This is what we don't want.
To build that string, we state that it can start with any number of zeros.
Once the zeroes are consumed, we have a one, followed by optional zeroes.
That's our first one.
We repeat this ten times, bringing us to ten ones.
Finally, we add one last one to get over the limit.
\b\d{1,10}\b
.
The boundaries are there to make sure you don't match a portion of a twenty-digit number when you really only want to match a number that has ten digits at the most.
For this kind of simple max, I really recommend you print out the cheat sheet.
How can I match all lines except those that contain a certain word?
Typically, this would be used in a case where you want to capture something on each line, except those that present certain features.
Let's go with the simple case where you want to match all lines, except those that contain "BadWord".
This will match your lines:
(?m)^(?!.*?BadWord).*$
If you want to exclude BadWord only when it stands on its own, set it apart with the \b
boundary:
(?m)^(?!.*?\bBadWord\b).*$
Also note that this is a potential application of the best regex trick ever, for which I won't repeat the details—but know that you'll need to examine Group 1 captures, for which the page provides you with sample code in various languages.
(?m)^.*?\bBadWord\b.*$|(^.*$)
Match numbers followed by letter or end of string
In the string 00-11A22B33_44, suppose you are interested in matching numbers, provided they are followed by a letter or the end of the string.
You can solve that with:
\d+(?=[A-Z]|$)
The lookahead (?=[A-Z]|$) asserts: what follows is either an uppercase character, or the end of the string—exactly what we want.

##############################

Written instruction 1: In the regex text, what sample string is used to show matching numbers followed by a letter or the end of the string?
Written instruction 2: Pick up the regex text after its final sentence and keep going.

Dataset excerpts:
##############################

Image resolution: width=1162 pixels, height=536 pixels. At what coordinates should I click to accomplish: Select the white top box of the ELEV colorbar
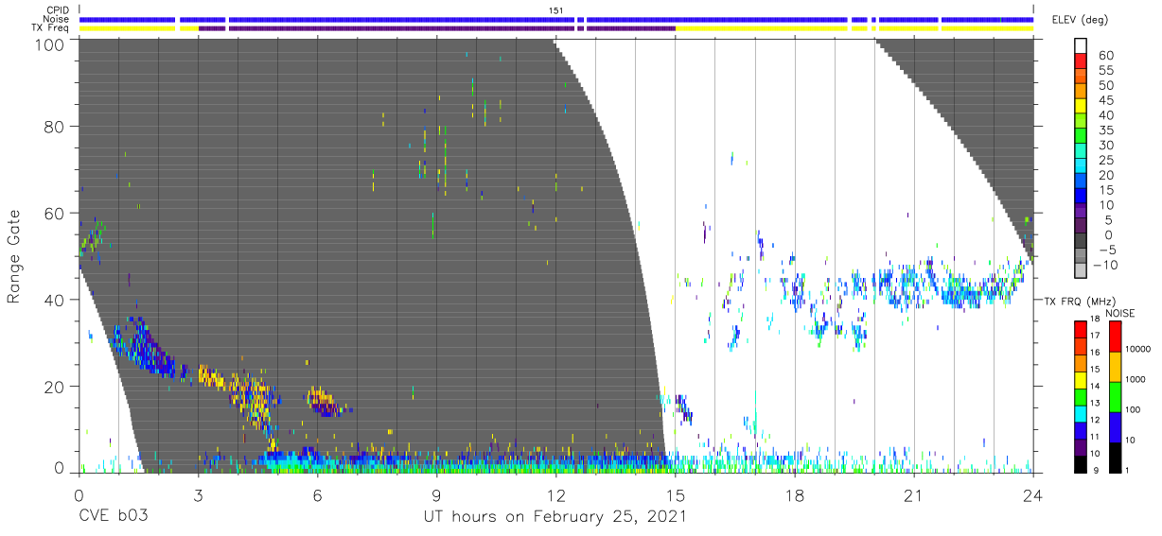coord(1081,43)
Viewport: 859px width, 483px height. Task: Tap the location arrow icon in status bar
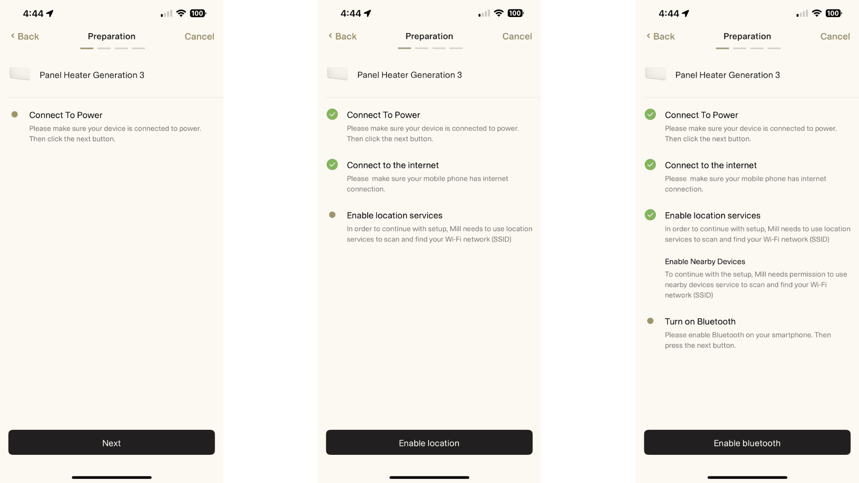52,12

##############################

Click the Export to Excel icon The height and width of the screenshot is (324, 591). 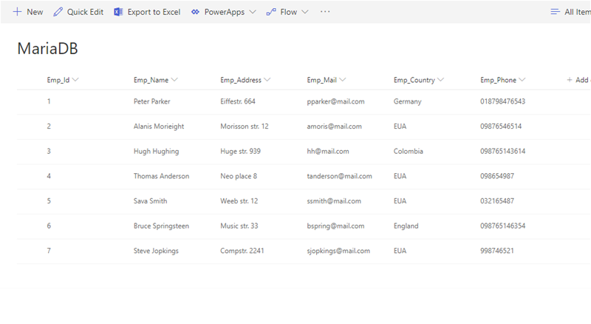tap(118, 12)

##############################

Task response 1: 00-11A22B33_44

Task response 2:
The trick here is to not be shy to use the $ anchor in a context where it is not on its own, at the end of the string.
Dollars are people too!
If you've only seen basic regex tutorials, you could be forgiven for assuming that the ^ anchor only ever appears at the very beginning of an expression, while the $ anchor always sits quietly at the very end.
You can use anchors anywhere in your pattern.
They are assertions like any other.
How can I match paragraphs that contain MyWord, but only proper paragraphs starting with two carriage returns?
This question is about finding text within specific formatting.
If a paragraph starts with a single carriage return, you are not interested.
You are only interested in the first paragraph or those set off by two carriage returns.
On systems where a carriage return only inserts a newline character (such as Unix), you could start with this:
(?m)^(?<=^\A|\n\n).*?SomeWord.*$
The lookbehind ensures that the line is either the first in the text, or that it is preceded by two newlines.
On Windows, in the place of \n\n
, you would want \r\n\r\n
.
For something portable, on PCRE, use \R, which matches any newline sequence.
Your expression would look like this:
(?m)^(?<=^\A|\R\R).*?SomeWord.*$
Match pairs of characters in the correct slots
Suppose you want to match all two-digit numbers that start with a 6.
Further, you think of your string as a series of pairs, so you would want to match 68 in 116822, but not in 168122.
Let's proceed step by step.
To match the first pair that starts with a 6, you could use
^(?:[^6].)*(6\d)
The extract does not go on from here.